Work instruction
All of the data needs to be printed again, exactly as written.

Segment Start: Source data

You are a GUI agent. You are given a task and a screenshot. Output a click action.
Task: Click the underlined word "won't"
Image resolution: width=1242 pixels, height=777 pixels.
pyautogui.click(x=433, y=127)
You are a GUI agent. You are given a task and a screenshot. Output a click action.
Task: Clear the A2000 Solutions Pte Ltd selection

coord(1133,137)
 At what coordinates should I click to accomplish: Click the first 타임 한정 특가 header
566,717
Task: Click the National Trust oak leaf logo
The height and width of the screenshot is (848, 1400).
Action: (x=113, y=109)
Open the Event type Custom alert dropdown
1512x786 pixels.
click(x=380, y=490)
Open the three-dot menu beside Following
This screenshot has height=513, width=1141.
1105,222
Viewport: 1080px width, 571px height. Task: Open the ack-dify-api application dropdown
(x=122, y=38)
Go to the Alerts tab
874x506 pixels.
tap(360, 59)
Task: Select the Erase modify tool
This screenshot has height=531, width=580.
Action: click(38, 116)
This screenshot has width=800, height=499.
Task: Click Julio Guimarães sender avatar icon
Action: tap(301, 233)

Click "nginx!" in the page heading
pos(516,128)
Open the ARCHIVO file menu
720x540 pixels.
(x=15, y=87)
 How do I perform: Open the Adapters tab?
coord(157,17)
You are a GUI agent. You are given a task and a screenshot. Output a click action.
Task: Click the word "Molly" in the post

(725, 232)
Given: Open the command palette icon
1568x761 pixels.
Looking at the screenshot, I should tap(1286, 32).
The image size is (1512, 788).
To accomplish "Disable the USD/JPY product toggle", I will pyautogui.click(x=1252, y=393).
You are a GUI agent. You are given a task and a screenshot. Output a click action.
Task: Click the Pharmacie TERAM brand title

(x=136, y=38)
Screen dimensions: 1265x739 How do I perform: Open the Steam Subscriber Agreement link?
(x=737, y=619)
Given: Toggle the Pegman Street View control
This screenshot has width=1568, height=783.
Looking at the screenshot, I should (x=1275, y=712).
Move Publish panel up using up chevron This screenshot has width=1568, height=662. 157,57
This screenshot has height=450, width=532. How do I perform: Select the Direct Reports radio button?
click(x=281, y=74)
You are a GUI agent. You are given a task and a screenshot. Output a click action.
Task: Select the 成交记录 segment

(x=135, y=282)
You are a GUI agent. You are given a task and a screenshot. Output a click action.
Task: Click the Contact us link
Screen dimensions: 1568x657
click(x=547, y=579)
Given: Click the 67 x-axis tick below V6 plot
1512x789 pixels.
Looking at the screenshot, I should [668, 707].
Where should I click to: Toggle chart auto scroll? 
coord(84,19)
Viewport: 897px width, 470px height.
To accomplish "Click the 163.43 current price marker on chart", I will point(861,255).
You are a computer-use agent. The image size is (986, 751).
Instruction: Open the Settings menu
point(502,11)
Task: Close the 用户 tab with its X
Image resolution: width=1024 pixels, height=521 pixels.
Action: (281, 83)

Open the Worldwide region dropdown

Segment End: Source data

Answer space
You are a GUI agent. You are given a task and a screenshot. Output a click action.
Task: Click the underlined word "won't"
Image resolution: width=1242 pixels, height=777 pixels.
pyautogui.click(x=433, y=127)
You are a GUI agent. You are given a task and a screenshot. Output a click action.
Task: Clear the A2000 Solutions Pte Ltd selection

coord(1133,137)
 At what coordinates should I click to accomplish: Click the first 타임 한정 특가 header
566,717
Task: Click the National Trust oak leaf logo
The height and width of the screenshot is (848, 1400).
Action: (x=113, y=109)
Open the Event type Custom alert dropdown
1512x786 pixels.
click(x=380, y=490)
Open the three-dot menu beside Following
This screenshot has height=513, width=1141.
1105,222
Viewport: 1080px width, 571px height. Task: Open the ack-dify-api application dropdown
(x=122, y=38)
Go to the Alerts tab
874x506 pixels.
tap(360, 59)
Task: Select the Erase modify tool
This screenshot has height=531, width=580.
Action: click(38, 116)
This screenshot has width=800, height=499.
Task: Click Julio Guimarães sender avatar icon
Action: tap(301, 233)

Click "nginx!" in the page heading
pos(516,128)
Open the ARCHIVO file menu
720x540 pixels.
(x=15, y=87)
 How do I perform: Open the Adapters tab?
coord(157,17)
You are a GUI agent. You are given a task and a screenshot. Output a click action.
Task: Click the word "Molly" in the post

(725, 232)
Given: Open the command palette icon
1568x761 pixels.
Looking at the screenshot, I should tap(1286, 32).
The image size is (1512, 788).
To accomplish "Disable the USD/JPY product toggle", I will pyautogui.click(x=1252, y=393).
You are a GUI agent. You are given a task and a screenshot. Output a click action.
Task: Click the Pharmacie TERAM brand title

(x=136, y=38)
Screen dimensions: 1265x739 How do I perform: Open the Steam Subscriber Agreement link?
(x=737, y=619)
Given: Toggle the Pegman Street View control
This screenshot has width=1568, height=783.
Looking at the screenshot, I should (x=1275, y=712).
Move Publish panel up using up chevron This screenshot has width=1568, height=662. 157,57
This screenshot has height=450, width=532. How do I perform: Select the Direct Reports radio button?
click(x=281, y=74)
You are a GUI agent. You are given a task and a screenshot. Output a click action.
Task: Select the 成交记录 segment

(x=135, y=282)
You are a GUI agent. You are given a task and a screenshot. Output a click action.
Task: Click the Contact us link
Screen dimensions: 1568x657
click(x=547, y=579)
Given: Click the 67 x-axis tick below V6 plot
1512x789 pixels.
Looking at the screenshot, I should [668, 707].
Where should I click to: Toggle chart auto scroll? 
coord(84,19)
Viewport: 897px width, 470px height.
To accomplish "Click the 163.43 current price marker on chart", I will point(861,255).
You are a computer-use agent. The image size is (986, 751).
Instruction: Open the Settings menu
point(502,11)
Task: Close the 用户 tab with its X
Image resolution: width=1024 pixels, height=521 pixels.
Action: (281, 83)

Open the Worldwide region dropdown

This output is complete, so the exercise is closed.